El Presidente y la historia

• En materia de historia, “ningún periodo tiene la última palabra. Ningún periodo es definitivo.

Por Armando Ríos Ruiz

La historia lo apasiona, ha dicho.

Por eso, cada vez que hay oportunidad, suelta una cita histórica, sólo que pocas veces atinada. Hay quien observa que si eso es lo que le apasiona, ¿qué puede esperar el pueblo que gobierna, con las asignaturas que le fue terriblemente difícil superar en la universidad, como economía, economía política, ciencia política y estadística y las cuales resulta vital que un mandatario conozca con suficiencia? ¿Que también repruebe?

El Presidente acaba de regresar del estado de Guerrero, en donde los maestros de primaria enseñan a los niños que en Chilpancingo se celebró el Congreso de Anáhuac, el 13 de septiembre de 1813, con postulados que José María Morelos, cura de Carácuaro, comenzó a redactar en Tecpan, en la Costa Grande, y acabó de confeccionar en la hoy capital.

En palabras de nuestro mandatario, el arriero que apenas sabía leer, Vicente Guerrero, nacido en Tixtla, dictó el contenido de lo que se denominó Sentimientos de la Nación, al culto licenciado, político y poeta, don Andrés Quintana Roo, quien figuró como presidente de la Asamblea Constituyente.

En citas históricas anteriores casó a Carmen Romero Rubio, antes de haber nacido, con su héroe predilecto, Benito Juárez. Ella vio la luz escasamente ocho años antes de morir el indio de San Pablo Guelatao. Fue esposa de un presidente, efectivamente, pero de Porfirio Díaz.

Concibió la fundación de nuestro país hace más de 10 mil años, cuando “todavía pastaban los búfalos en lo que hoy es Nueva York y ya en México había universidades y había imprenta”. Tal vez en una de esas escuelas estudió el hombre de Tepexpan, quien después fundó un periódico y hasta fue chayotero.

Convirtió en heredera a la prensa fifí moderna, que hoy lo critica, de la “misma prensa conservadora y servil que derribó al gobierno de Francisco I. Madero en 1913”. La historia dice que el factor que más influyó en la decisión de Estados Unidos, de eliminar al presidente mexicano, con mediación de su embajador Henry Lane Wilson, fue la imposición de 20 centavos de impuesto al barril de petróleo.

A Napoleón se atribuye la frase: “Aquel que no conoce su historia está condenado a repetirla”. Pero el Presidente desearía repetirla en el papel de protagonista principal, porque añora el pasado. Inclusive los momentos de mayor corrupción. No para imponer correcciones, sino para exonerar a sus colaboradores, como ahora. No condenaría los males.
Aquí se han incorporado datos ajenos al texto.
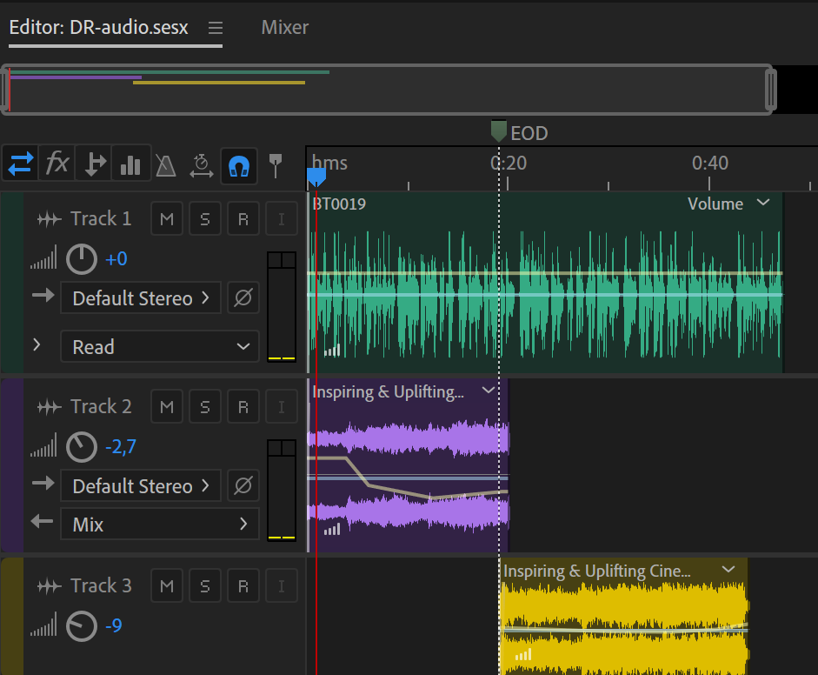
Task: Show the track EQ view icon
Action: tap(130, 164)
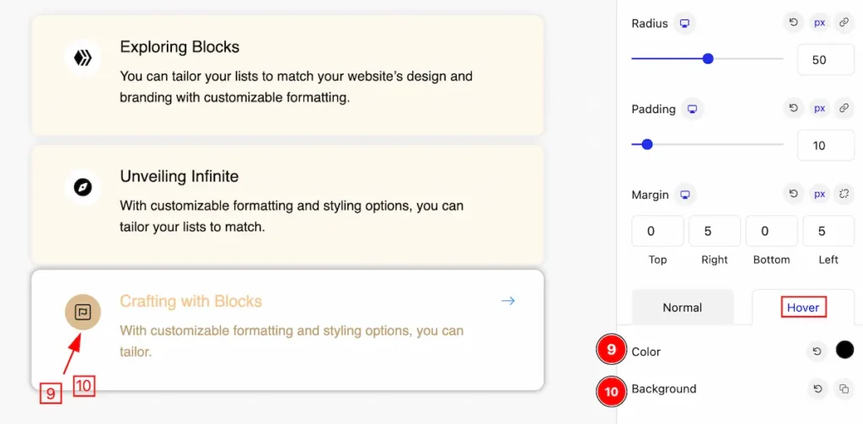
Task: Click the Radius responsive device icon
Action: [684, 24]
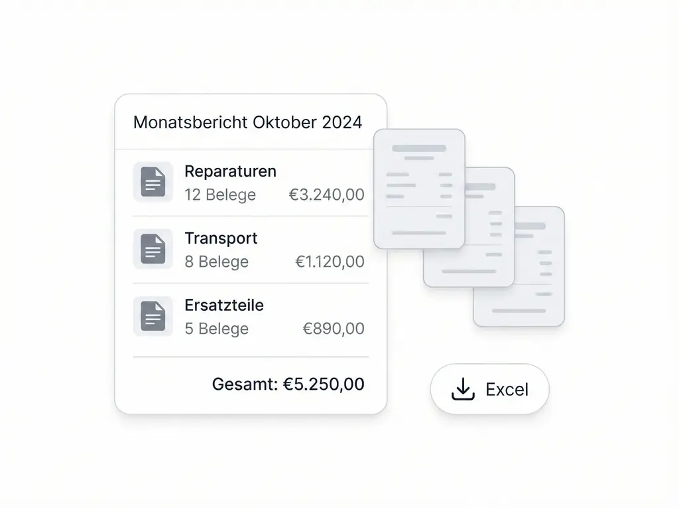Click the Gesamt total €5.250,00
Screen dimensions: 679x508
288,384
Él sería su autor.

Hoy ya no están ni los buenos ni los malos. En política, los males se trasmiten y los resuelve otro, porque quien los creó ya se fue. No puede ser eterno en el cargo. Si así fuera, no habría herencia. Ejemplo: Venezuela. Cuando llegue el momento, el que sigue tendrá que aplicar soluciones, no quejarse del pasado.

Pero en materia de historia, “ningún periodo tiene la última palabra. Ningún periodo es definitivo. No existe la victoria final. Lo que hoy triunfa, puede caer mañana, pero volverá a renacer más tarde bajo otro signo…” dice Nietzsche en su teoría del eterno retorno.